Copyright © 2005, European Society of Cardiology
Up-regulation of CPI-17 phosphorylation in diabetic vasculature and high glucose cultured vascular smooth muscle cells
aDepartments of Physiology, University of Kentucky, 509 Wethington Building, 900 South Limestone, Lexington, KY 40536, United States
bMolecular and Biomedical Pharmacology, University of Kentucky, Lexington, KY 40536, United States
cGraduate Center for Nutritional Sciences, University of Kentucky, Lexington, KY 40536, United States
* Corresponding author. Department of Physiology, University of Kentucky, 509 Wethington Building, 900 South Limestone, Lexington, KY 40536, United States. Tel.: +859 323 4933x81361; fax: +859 257 3646. Email address: mcgong2{at}uky.edu
Objective: Contractile responses are significantly increased in vascular smooth muscle tissues isolated from type 2 diabetic db/db mice (hyperreactivity). However, the molecular mechanisms underlying this hyperreactivity are largely unknown. The current study investigates the roles of RhoA, ROCK (rho kinase), PKC (protein kinase C), and CPI-17 (protein kinase C-potentiated phosphatase inhibitor of 17 kDa), molecules shown to play pivotal physiological roles regulating smooth muscle contraction, in diabetes-associated vascular smooth muscle hyperreactivity.
Methods: Experiments utilized db/db mouse mesenteric arteries and aortas and primary rat aortic smooth muscle cells (VSMCs) cultured in high or normal glucose. RhoA, ROCK, and CPI-17 protein expression and activity were determined by immunoblotting for total or phosphorylated proteins. RhoA activity was determined by subcellular fractionation and pull-down assays. Isometric contractions were determined using isolated mesenteric artery strips.

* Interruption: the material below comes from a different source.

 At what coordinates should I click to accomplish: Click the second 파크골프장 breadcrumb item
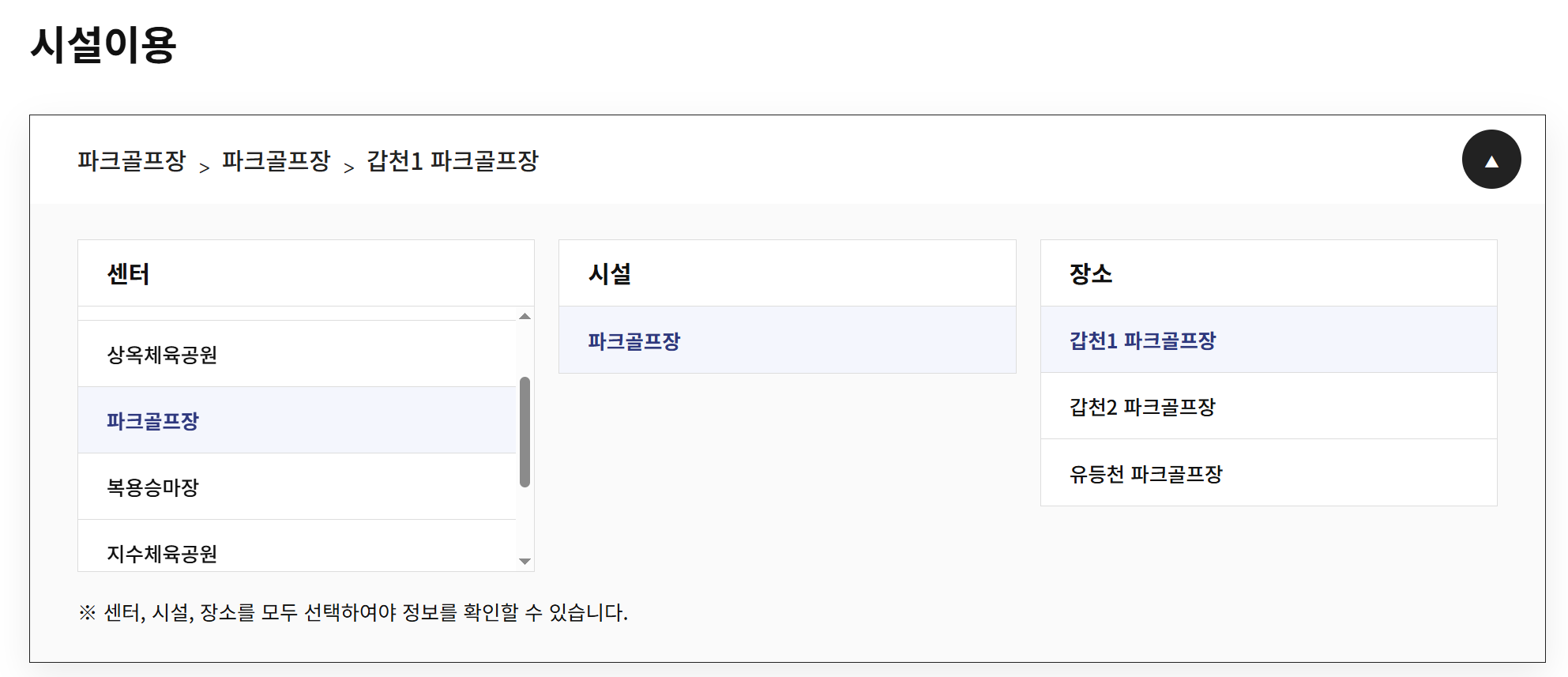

Results: Active phosphorylated CPI-17 and total and active membrane-bound RhoA were significantly increased in db/db mouse mesenteric arteries and aortas. High glucose time-dependently activated RhoA, ROCK, and CPI-17 in VSMCs. Moreover, inhibiting either RhoA with C3 exoenzyme or ROCK with Y-27632 or H-1152 for 30 min diminished high glucose-induced CPI-17 phosphorylation. Inhibiting protein kinase C (PKC) with GF109203X for 30 min did not inhibit high glucose-induced CPI-17 phosphorylation. Interestingly, when added at the same time as high glucose for a total of 48 h, GF109203X diminished high glucose-induced RhoA and ROCK activation as well as CPI-17 phosphorylation, suggesting PKC is required for high glucose-induced RhoA/ROCK activation and consequently CPI-17 phosphorylation. Importantly, in isolated db/db mouse mesenteric arteries, inhibiting ROCK with Y-27632 or H-1152 significantly alleviated the contractile hyperreactivity in response to phenylephrine or high potassium.
Conclusions: Diabetes and high glucose activate RhoA, ROCK, and CPI-17, which in turn contribute to diabetic vascular smooth muscle hyperreactivity.
KEYWORDS Diabetes; Vascular smooth muscle contraction; Protein phosphorylation; Signal transduction; G-protein
1 These authors contributed equally to this work.